極上スイートオフィス 御曹司の独占愛
伊崎が何か言いながら私の後をついてくる。
やめとけよ、とか言われていたかもしれないけれど、私の頭にはさっぱり入って来なかった。
彼女の後に続いて、エントランスロビーに足を踏み入れる。
見たかったはずのシャンデリアには目もくれず、私は離れた位置から彼女の背中を見ていて。
そこに近づく朝比奈さんの姿を見つけた時は、頭のどこかで予測してついて来たくせに、足が固くなって動かなくなるほど衝撃だった。
だって、朝比奈さんは笑ってたから。
偶然居合わせたわけでもなく、間違いなく彼女と待ち合わせていたのだとわかる表情。
ぐい、と腕を引かれて丸い柱の影に隠れた。
一瞬目の焦点が定まらなくて、瞼に力を入れなければ目の前の伊崎の顔もよくわからなかった。
あまりに衝撃を受けてる私の様子に、彼が戸惑いを浮かべながら尋ねる。
「……お前、本気で好きだったの? 朝比奈さんのこと」
もう、私には取り繕う余裕は残っていなくて、ただ何度も首を左右に振っていた。
「……行こう」
「え……」
「あのふたり、エレベーターに乗った」
伊崎の手に引かれてハイアットを逃げ出した、その後のことはただ泣きじゃくった記憶が残っているだけで、伊崎がどこの店に連れていって私を宥めてくれたのか、はっきり覚えていない。

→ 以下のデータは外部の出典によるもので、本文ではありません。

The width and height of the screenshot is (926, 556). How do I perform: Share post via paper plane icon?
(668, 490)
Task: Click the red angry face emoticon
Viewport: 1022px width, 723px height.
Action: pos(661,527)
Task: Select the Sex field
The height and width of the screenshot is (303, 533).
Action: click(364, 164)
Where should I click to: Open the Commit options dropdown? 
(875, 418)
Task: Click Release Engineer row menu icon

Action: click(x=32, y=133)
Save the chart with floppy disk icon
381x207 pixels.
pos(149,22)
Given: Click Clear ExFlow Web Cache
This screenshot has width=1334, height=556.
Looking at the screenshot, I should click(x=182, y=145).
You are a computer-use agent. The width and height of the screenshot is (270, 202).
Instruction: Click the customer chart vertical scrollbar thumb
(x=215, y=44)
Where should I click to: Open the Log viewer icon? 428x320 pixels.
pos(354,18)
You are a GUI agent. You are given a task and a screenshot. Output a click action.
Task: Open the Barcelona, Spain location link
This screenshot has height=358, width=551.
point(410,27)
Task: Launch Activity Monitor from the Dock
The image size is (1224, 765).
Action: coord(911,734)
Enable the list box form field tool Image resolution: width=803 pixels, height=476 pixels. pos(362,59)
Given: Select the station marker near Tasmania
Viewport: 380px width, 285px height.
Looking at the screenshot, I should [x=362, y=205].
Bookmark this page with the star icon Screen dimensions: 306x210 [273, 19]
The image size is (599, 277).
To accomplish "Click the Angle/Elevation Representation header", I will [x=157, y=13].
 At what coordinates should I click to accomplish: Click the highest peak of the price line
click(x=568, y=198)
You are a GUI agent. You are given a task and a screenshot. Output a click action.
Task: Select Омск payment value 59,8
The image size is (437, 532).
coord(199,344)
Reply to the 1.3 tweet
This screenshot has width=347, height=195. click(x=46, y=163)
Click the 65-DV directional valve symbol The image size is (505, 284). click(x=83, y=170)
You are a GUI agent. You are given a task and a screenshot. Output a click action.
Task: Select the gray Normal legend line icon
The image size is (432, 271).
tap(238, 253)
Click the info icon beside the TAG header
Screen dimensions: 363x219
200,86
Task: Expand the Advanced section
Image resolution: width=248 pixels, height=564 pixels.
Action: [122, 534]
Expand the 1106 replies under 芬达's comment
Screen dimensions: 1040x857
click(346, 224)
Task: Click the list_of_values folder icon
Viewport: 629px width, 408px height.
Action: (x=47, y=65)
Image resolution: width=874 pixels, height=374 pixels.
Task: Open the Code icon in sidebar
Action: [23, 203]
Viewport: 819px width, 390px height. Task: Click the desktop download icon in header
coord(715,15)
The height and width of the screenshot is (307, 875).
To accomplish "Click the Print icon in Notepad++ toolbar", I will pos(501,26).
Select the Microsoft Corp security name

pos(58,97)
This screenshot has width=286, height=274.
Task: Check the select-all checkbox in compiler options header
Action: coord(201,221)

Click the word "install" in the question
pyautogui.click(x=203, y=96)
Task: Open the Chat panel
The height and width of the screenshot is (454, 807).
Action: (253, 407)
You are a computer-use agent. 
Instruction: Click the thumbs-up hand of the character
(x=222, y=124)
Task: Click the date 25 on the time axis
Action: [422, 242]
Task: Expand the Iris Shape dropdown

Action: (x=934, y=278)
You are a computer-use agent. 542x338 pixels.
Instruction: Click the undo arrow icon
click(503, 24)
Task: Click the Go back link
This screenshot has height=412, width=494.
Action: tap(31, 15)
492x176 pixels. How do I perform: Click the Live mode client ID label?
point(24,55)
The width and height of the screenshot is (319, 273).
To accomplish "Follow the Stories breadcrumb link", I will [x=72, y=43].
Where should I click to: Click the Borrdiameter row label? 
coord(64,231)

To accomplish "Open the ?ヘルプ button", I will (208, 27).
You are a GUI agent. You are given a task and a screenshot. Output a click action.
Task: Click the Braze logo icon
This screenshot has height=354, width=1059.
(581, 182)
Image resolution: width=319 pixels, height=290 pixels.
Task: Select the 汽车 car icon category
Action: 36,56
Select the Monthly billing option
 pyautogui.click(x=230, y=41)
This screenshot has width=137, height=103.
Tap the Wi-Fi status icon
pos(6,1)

ただ、それほど遠くない場所で気楽に入れる居酒屋のようなところだったと思う。
「別にさ、ロビーで会ってたからって必ずしもそういう仲とは限らないんじゃね? ほら、俺らみたいにシャンデリア見たいとかそんなヤツだっているわけだしさ」
「ふ……」
一生懸命慰める伊崎に、うっかり笑ってしまった。
あのふたりが、そんな理由で? そんなわけはない。
「似合わないね……」
朝比奈さんにそんな子供染みた理由は似合わない。
翌日、朝比奈さんの顔を真直ぐには見られなくなった私にとどめをさしたのは、倉野さんだった。
私は、朝比奈さんの大阪転勤を彼女の口から聞かされた。
朝比奈さんから聞いたのは、その二週間後。
バレンタインデーが終わり、ホワイトデーの準備が整って少し息が吐けた、その夜だった。
無理だと思った。
この精神状態で何年も遠距離で居るなんて。
倉野さんの後をつけたりしたように、疑って、疑って、挙句彼に迷惑をかける行動をしてしまいそうな気がした。
私には、もう、遠距離恋愛なんて乗り越えられるとは思えなかった。